Q Link Wireless
- Type: Division
- Industry: Wireless Telecommunications;
- Founded: 2011; 15 years ago
- Defunct: 2024
- Fate: Merged into StandUP Wireless
- Headquarters: Dania, Florida, U.S.;
- Area served: United States
- Website: http://qlinkwireless.com/ (Archived November 18, 2024)

= Q Link Wireless =

American telecommunications company

Q Link Wireless was an American telecommunications company based in Dania, Florida that provided free wireless services to Lifeline eligible consumers. The company also offered prepaid mobile phone services including wireless voice, messaging, and data services under the Hello Mobile brand.

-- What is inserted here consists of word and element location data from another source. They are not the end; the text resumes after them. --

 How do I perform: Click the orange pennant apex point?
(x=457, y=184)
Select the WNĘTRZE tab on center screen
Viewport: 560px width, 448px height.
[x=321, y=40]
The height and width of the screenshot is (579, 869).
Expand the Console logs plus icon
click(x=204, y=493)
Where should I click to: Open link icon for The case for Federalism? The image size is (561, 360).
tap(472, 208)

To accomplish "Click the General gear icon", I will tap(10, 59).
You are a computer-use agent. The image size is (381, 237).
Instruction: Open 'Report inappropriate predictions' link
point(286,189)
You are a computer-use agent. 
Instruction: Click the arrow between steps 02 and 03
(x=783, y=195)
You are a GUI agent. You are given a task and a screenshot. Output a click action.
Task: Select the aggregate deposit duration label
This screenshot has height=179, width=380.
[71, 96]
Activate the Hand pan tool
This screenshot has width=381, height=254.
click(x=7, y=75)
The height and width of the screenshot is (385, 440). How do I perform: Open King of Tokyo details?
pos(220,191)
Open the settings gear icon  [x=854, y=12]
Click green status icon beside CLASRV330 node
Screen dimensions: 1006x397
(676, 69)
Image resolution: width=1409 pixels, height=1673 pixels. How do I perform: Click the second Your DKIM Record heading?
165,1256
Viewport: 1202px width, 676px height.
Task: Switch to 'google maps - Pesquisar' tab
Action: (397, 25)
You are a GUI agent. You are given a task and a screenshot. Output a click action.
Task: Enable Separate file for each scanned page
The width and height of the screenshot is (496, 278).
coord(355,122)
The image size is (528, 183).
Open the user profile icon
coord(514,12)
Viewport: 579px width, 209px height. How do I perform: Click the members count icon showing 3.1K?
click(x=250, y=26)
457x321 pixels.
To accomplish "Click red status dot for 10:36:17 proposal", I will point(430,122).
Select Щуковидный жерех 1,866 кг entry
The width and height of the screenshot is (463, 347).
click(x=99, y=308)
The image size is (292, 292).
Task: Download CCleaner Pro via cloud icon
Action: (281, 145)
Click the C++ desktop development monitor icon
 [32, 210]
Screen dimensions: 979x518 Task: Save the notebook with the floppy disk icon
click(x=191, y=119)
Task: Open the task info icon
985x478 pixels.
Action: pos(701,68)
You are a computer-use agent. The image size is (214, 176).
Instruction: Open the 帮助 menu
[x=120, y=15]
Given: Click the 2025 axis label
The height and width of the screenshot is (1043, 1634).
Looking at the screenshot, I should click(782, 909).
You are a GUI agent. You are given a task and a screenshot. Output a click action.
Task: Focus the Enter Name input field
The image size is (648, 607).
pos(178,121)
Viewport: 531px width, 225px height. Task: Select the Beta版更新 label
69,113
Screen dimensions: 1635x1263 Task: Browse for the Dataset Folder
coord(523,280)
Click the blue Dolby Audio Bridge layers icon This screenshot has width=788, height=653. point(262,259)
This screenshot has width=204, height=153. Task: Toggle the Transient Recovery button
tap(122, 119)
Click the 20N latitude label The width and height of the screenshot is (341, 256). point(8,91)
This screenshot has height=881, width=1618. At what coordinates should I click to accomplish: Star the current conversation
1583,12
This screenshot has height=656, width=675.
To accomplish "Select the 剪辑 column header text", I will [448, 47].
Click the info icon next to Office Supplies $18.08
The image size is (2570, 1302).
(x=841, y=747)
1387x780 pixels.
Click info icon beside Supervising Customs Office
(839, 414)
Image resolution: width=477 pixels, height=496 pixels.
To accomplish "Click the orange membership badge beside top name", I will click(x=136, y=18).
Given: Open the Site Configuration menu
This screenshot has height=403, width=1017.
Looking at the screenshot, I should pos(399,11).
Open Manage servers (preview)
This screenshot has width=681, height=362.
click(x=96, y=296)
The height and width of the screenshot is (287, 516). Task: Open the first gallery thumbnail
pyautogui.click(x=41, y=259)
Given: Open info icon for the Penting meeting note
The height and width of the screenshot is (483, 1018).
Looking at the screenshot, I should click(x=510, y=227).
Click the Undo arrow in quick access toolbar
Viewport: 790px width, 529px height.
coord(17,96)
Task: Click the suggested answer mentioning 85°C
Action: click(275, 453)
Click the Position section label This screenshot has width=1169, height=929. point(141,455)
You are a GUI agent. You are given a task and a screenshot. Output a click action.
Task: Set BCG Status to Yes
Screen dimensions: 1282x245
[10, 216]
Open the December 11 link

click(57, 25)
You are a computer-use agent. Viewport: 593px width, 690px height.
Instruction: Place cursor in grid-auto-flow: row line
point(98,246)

Q Link Wireless was one of multiple companies owned and operated under Quadrant Holdings, and was founded in 2011.

==Provided service==
Q Link Wireless provided service for low-income-eligible individuals, funded through the Universal Service Fund. The company also offered general phone plans. Proper checks were not performed by the company, and free phones and services were handed out to nearly anyone who applied, regardless of their personal and household income levels. Q Link didn't check and didn't care if their "customers" actually qualified as low income. Many customers hadn't sent in or verified proof of income or participation in any government programs for years, yet continued to receive free cell services. Q Link continued to embezzle hundreds of millions of tax payer dollars, which their corporate department treated as income, and lived lavish, luxury lifestyles, buying yachts, mansions, super cars, and anything imaginable. The scam was in full swing, and Q Link was living the dream, stealing hundreds of millions from the United States government annually.

==Eligibility requirements==

Q Link Wireless offered free or discounted service to eligible Americans who are currently enrolled in a government benefit program or meet certain low-income requirements for their state. Government benefit programs that meet qualifications are standard and set by FCC. but commonly include Food Stamps (Supplemental Nutrition Assistance Program), Medicaid, and Supplemental Security Income.

==Legal issues==
On June 9, 2021, the company's Florida headquarters was raided by the United States Postal Inspection Service in connection to an undisclosed ongoing investigation. On October 15, 2024, the U.S. Attorney's Office in the Southern District of Florida announced that Q Link Wireless LLC had pleaded guilty to “conspiring to defraud and commit offenses (…) in connection with a years-long scheme to steal over $100 million” from the Lifeline federal program. The CEO was sentenced to five years in jail and the company shut down.